POM is not a good buy right now for a beginner long-term investor with $50,000-$100,000 available. The stock is trading weak in pre-market, the technical trend is bearish, and there is no strong proprietary buy signal from Intellectia. While the latest annual results showed revenue growth and a smaller loss per share, profitability remains weak and the market is still pricing the stock defensively. My direct view: hold off on buying now.
The current setup is bearish. POM is down 4.19% pre-market at 0.128. MACD histogram is negative at -0.0177, though it is contracting, which means downside momentum is still present but easing slightly. RSI_6 at 36.3 is neutral-to-weak, showing no strong reversal signal. The moving averages are bearish with SMA_200 > SMA_20 > SMA_5, confirming a downtrend across multiple timeframes. The pivot at 0.239 is far above the current price, while support at 0.0611 is much lower, indicating the stock is trading in a weak zone with limited near-term technical strength.
["FY 2025 revenue grew 16.7% to RMB 399.9 million.", "Gross profit rose 9.6% to RMB 52.3 million.", "Loss per share improved to RMB 21.96 from RMB 22.72, showing some progress in earnings efficiency."]

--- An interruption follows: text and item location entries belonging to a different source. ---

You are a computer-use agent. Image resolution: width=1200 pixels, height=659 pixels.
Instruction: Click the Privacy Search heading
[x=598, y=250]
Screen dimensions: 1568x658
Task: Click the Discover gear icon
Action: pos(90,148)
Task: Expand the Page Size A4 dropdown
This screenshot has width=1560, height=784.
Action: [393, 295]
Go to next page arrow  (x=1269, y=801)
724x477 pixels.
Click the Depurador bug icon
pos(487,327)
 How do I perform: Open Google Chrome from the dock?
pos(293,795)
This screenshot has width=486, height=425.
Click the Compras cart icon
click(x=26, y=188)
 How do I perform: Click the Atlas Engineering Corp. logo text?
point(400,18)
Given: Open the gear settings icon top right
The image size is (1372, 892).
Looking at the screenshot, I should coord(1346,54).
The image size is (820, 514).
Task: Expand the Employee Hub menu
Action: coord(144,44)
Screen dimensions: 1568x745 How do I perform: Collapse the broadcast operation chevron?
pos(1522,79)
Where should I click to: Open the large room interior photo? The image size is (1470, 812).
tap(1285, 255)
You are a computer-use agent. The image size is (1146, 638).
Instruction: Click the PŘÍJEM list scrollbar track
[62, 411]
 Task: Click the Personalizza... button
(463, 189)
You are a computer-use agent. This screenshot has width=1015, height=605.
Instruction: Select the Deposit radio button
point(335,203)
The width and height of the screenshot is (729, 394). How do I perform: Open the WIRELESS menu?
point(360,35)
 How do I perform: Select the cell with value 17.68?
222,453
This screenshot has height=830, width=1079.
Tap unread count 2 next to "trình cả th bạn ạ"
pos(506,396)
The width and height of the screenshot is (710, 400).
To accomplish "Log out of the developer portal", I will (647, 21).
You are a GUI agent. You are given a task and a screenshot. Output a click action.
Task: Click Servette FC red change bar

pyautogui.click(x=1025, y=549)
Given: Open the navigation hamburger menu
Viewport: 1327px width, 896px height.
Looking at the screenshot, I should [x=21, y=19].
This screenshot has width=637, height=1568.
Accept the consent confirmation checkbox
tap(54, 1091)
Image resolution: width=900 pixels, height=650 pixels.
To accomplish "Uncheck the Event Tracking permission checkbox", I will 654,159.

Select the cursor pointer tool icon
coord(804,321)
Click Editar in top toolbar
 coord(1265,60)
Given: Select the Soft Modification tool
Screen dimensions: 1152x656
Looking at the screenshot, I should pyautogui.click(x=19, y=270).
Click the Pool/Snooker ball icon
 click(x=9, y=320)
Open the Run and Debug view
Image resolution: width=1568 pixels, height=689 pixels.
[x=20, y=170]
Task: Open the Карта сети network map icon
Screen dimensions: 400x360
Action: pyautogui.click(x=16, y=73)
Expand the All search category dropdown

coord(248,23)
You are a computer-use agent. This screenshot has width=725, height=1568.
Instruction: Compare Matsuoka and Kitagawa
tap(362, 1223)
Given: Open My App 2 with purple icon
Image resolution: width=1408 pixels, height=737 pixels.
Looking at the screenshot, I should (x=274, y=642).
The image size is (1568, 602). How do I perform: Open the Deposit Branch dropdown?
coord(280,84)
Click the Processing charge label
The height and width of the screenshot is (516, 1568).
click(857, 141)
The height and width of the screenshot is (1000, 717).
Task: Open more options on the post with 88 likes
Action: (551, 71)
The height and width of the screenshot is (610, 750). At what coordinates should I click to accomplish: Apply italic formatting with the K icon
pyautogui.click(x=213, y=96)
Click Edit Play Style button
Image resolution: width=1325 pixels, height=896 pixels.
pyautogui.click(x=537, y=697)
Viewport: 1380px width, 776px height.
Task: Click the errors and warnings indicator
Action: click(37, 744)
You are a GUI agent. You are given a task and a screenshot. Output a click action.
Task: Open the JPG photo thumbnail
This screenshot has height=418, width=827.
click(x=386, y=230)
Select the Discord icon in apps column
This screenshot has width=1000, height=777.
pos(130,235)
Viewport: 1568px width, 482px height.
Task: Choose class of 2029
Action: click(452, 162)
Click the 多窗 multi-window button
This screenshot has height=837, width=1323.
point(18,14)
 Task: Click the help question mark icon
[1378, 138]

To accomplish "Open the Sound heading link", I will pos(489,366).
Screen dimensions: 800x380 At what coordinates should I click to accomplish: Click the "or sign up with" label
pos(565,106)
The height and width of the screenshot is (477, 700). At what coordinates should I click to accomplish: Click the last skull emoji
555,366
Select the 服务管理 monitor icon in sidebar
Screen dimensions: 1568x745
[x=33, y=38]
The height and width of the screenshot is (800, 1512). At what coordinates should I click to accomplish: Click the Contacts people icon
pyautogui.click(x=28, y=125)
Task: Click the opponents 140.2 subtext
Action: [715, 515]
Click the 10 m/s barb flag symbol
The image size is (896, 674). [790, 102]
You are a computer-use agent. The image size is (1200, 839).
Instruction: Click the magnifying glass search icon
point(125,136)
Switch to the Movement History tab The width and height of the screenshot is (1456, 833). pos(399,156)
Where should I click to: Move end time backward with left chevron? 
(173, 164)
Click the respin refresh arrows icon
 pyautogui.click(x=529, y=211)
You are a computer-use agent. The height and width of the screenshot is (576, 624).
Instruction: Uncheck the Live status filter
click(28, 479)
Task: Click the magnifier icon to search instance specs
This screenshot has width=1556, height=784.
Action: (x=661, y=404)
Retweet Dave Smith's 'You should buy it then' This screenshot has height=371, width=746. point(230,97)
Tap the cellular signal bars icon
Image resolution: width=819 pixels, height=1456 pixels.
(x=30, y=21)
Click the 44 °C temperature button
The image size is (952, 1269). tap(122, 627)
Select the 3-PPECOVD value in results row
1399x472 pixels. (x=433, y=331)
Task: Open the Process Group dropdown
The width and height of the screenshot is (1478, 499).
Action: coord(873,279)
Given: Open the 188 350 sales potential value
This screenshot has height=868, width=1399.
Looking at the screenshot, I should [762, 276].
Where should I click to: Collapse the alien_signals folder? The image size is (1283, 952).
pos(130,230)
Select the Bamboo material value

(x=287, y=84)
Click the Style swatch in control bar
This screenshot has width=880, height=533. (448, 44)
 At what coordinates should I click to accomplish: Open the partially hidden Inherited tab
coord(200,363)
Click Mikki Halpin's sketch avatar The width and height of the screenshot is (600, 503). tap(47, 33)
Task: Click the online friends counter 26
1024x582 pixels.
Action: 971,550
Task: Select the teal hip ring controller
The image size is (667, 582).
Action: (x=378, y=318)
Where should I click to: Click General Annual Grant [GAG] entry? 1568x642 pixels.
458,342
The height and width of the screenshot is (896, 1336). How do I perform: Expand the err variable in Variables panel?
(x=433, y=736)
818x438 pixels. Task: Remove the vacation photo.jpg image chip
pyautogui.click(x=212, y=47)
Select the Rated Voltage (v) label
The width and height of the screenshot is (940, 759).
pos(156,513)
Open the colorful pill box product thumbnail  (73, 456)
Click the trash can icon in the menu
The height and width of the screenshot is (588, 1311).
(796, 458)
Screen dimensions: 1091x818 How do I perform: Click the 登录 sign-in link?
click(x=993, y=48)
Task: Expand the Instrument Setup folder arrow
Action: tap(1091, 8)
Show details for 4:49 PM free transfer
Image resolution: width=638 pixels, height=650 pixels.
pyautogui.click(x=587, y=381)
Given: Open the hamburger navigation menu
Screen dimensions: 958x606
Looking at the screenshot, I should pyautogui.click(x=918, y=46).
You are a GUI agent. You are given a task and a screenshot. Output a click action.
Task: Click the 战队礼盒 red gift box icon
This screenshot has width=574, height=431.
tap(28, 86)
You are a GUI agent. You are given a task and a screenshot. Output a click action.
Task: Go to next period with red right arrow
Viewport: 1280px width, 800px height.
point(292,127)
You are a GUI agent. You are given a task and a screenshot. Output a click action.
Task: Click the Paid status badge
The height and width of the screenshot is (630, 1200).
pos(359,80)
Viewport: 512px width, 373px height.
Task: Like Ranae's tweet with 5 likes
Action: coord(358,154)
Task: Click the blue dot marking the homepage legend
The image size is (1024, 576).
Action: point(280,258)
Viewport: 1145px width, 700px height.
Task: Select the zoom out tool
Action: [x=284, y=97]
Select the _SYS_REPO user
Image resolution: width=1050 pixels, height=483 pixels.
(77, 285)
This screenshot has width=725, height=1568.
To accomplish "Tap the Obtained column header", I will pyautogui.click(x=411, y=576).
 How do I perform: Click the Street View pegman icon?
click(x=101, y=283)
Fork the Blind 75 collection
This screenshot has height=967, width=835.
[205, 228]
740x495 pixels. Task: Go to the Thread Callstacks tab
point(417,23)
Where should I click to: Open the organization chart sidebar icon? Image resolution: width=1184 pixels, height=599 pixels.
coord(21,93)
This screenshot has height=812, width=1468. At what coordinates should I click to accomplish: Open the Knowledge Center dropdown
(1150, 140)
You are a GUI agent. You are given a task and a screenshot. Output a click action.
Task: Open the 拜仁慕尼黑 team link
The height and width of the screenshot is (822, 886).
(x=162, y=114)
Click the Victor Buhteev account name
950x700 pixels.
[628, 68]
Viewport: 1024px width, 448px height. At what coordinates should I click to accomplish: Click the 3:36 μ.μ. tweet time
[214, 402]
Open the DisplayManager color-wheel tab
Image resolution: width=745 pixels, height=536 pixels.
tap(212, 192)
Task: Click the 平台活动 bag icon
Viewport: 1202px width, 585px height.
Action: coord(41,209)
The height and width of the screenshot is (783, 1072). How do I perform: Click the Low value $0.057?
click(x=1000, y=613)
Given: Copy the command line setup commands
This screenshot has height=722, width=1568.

["Pre-market price is down 4.19%, showing immediate selling pressure.", "Bearish moving average structure signals the stock remains in a downtrend.", "Gross margin declined to 13.1% from 13.9%, indicating weaker profitability quality.", "No AI Stock Picker signal today.", "No recent SwingMax signal.", "Hedge funds are neutral with no significant accumulation trend.", "Insiders are neutral with no notable buying support.", "No recent congress trading data or influential figure buying activity was reported.", "The stock trend model suggests only modest upside probabilities and weak short-term performance."]
The latest reported quarter information is not available in the provided data, but the most recent full-year financials for FY 2025 show growth with net revenues of RMB 399.9 million, up 16.7% year over year. Gross profit increased 9.6% to RMB 52.3 million, and loss per share improved from RMB 22.72 to RMB 21.96. However, gross margin fell to 13.1% from 13.9%, so while top-line growth is positive, profitability quality remains under pressure.
No analyst rating or price target change data was provided, so there is no visible Wall Street upgrade/downgrade trend to assess. Based on the available data, Wall Street pros would likely be cautious: the pro case is revenue growth and improving losses, while the con case is weak margins, bearish technicals, and lack of strong buying signals.